Data extract
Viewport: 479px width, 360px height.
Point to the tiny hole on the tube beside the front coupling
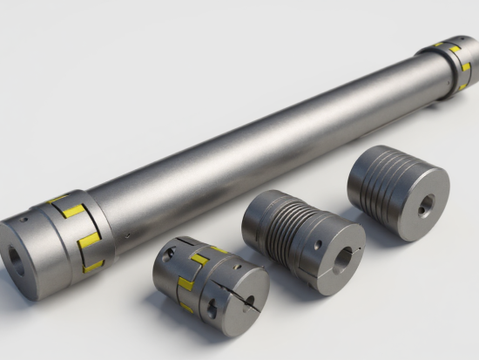click(127, 234)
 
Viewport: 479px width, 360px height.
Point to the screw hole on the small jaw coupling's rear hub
click(172, 252)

Exercise task
Can you retype every line of the entries above word for word, leaving out the pictures?

Solution below
Viewport: 479px width, 360px height.
Point to the tiny hole on the tube beside the front coupling
click(127, 234)
 
Viewport: 479px width, 360px height.
Point to the screw hole on the small jaw coupling's rear hub
click(172, 252)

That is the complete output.